JAPÃO - O ministério das comunicações do Japão disse na sexta-feira que substituiu dois burocratas seniores e está considerando repreensões após relatos de que seus funcionários receberam jantares caros por um filho do primeiro-ministro Yoshihide Suga, em possível violação do código de ética.


O ministro das Comunicações, Ryota Takeda, negou que o escândalo tenha sido o motivo das transferências de Yoshinori Akimoto, diretor-geral do escritório de informações e comunicações, e de Hironobu Yumoto, vice-diretor-geral do bureau, mas disse que foi decidido "à luz de várias situações" durante uma sessão contínua de dieta.

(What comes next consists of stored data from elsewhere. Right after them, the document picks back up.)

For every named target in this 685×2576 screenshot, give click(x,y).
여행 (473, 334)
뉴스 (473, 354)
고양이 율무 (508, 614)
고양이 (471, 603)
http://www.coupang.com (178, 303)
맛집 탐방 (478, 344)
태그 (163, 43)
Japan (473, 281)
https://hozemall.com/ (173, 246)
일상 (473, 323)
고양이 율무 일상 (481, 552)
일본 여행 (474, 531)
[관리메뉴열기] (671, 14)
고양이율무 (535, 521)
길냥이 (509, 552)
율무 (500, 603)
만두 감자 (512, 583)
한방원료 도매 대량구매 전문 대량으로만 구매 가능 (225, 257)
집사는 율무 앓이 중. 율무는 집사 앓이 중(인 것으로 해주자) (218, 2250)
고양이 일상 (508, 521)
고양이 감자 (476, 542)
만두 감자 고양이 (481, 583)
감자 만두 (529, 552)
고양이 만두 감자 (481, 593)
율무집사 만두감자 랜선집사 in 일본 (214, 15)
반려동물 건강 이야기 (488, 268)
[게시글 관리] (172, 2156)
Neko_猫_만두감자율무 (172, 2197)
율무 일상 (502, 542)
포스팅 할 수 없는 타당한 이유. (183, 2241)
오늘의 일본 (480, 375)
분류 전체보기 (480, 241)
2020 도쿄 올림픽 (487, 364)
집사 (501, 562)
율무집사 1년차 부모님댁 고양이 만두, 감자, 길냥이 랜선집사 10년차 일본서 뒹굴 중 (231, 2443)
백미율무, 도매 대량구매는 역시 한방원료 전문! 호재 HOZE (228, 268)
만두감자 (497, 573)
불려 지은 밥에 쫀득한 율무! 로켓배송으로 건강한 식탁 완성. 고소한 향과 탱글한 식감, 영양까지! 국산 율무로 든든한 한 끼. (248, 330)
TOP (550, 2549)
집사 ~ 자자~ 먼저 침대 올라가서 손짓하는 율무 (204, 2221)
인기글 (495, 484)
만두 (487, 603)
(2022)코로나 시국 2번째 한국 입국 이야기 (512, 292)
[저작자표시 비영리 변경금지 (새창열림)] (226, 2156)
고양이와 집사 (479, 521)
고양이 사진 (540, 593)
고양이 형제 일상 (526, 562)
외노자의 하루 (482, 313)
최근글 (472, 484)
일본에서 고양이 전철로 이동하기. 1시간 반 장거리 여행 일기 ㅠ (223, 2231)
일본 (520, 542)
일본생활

O governo e o Partido Liberal Democrático de Suga pretendem aprovar projetos de lei que incluem o orçamento fiscal de 2021 e revisões da Lei de Radiodifusão e, aparentemente, estão tentando evitar que o escândalo atrase os cronogramas de deliberação.


O filho de Suga jantou com os dois burocratas seniores, bem como com Yasuhiko Taniwaki e Mabito Yoshida, ambos vice-ministros de coordenação de políticas no Ministério de Assuntos Internos e Comunicações.


“Peço desculpas profundamente por causar desconfiança entre as pessoas”, disse Takeda, ao revelar que o ministério está considerando repreender os funcionários envolvidos.


A Lei de Ética do Serviço Público Nacional proíbe que funcionários do governo central recebam favores de partes interessadas.


Akimoto disse ao parlamento na sexta-feira que reconhece o filho de Suga como parte interessada. O filho trabalha para a Tohokushinsha Film Corp., unidades das quais operam serviços de transmissão por satélite, e o ministério emite licença de transmissão para eles.


Durante a reunião do Comitê de Orçamento da Câmara dos Representantes na sexta-feira, o ministério revelou que o filho mais velho de Suga admitiu que ele está entre as vozes em uma conversa gravada relatada pela revista semanal Shukan Bunshun.


A revista divulgou online na quarta-feira o que alegou ser uma gravação de áudio das conversas entre o filho, Akimoto e outro oficial de Tohokushinsha, nas quais o filho menciona repetidamente a transmissão via satélite.


Invertendo sua negativa anterior, Akimoto também disse na sessão que deve ter conversado sobre a transmissão via satélite com o filho do primeiro-ministro.


O ministério explicou anteriormente que Akimoto lembra apenas uma parte da conversa gravada, levando o principal partido da oposição, o Partido Democrático Constitucional do Japão, a acusar o ministério de tentar "ocultar sistematicamente" o que aconteceu e exigir uma investigação mais aprofundada.


O chefe do Partido Comunista Japonês, Kazuo Shii, também foi crítico, dizendo que o escândalo "aumentou as suspeitas" de que o processo de formulação de políticas no governo central foi "distorcido".


Ainda assim, Takeda não se retratou de sua declaração na Dieta de que comer e beber não teve impacto sobre a administração da radiodifusão.


A investigação do ministério sobre o assunto descobriu que quatro burocratas seniores jantaram com o mais velho dos três filhos de Suga em um total de 12 ocasiões, começando em 2016, e receberam presentes dele.


O filho do primeiro-ministro conheceu alguns dos funcionários quando serviu como secretário de seu pai, que foi ministro de assuntos internos e comunicações entre 2006 e 2007, de acordo com a revista semanal. Suga disse que não tinha conhecimento dos jantares entre seu filho e os oficiais.